### Your task
Could you please count how many lines in the data below hold the string "click"? Reply with only the number.

### Task data
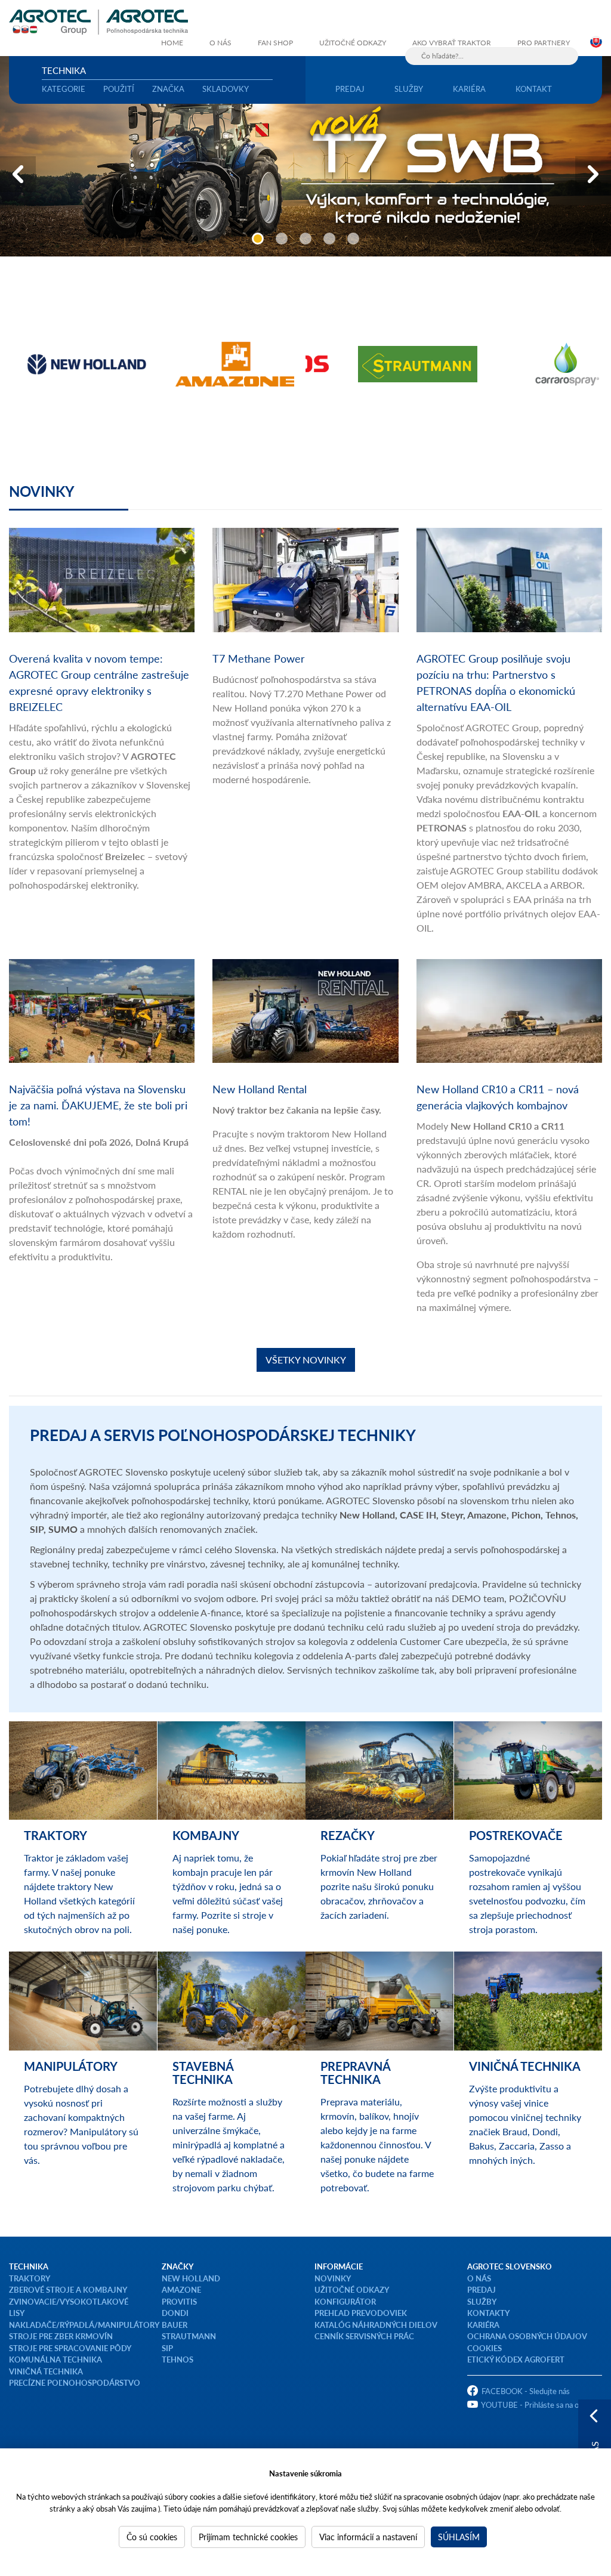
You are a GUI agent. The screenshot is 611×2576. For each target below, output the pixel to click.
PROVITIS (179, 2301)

...

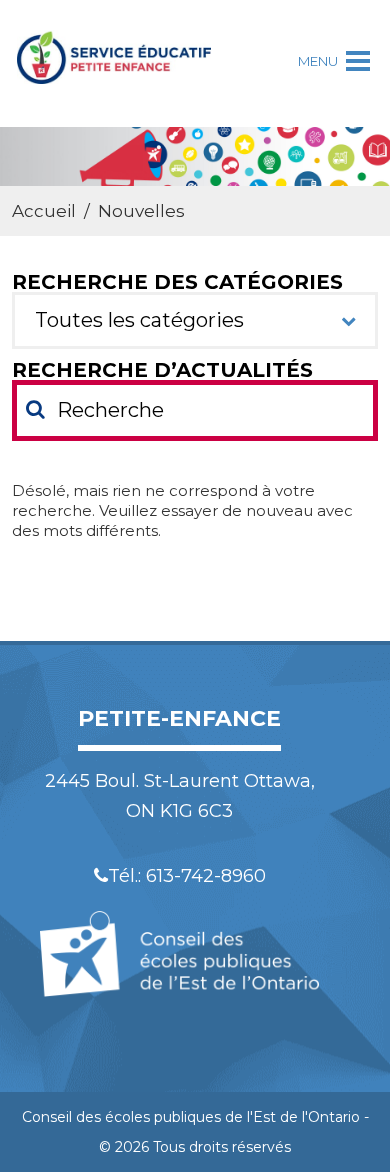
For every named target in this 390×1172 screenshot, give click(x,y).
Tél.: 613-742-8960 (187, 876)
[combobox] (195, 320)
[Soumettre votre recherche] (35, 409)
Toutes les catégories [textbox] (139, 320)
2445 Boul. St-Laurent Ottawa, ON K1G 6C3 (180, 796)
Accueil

### Exercise output
2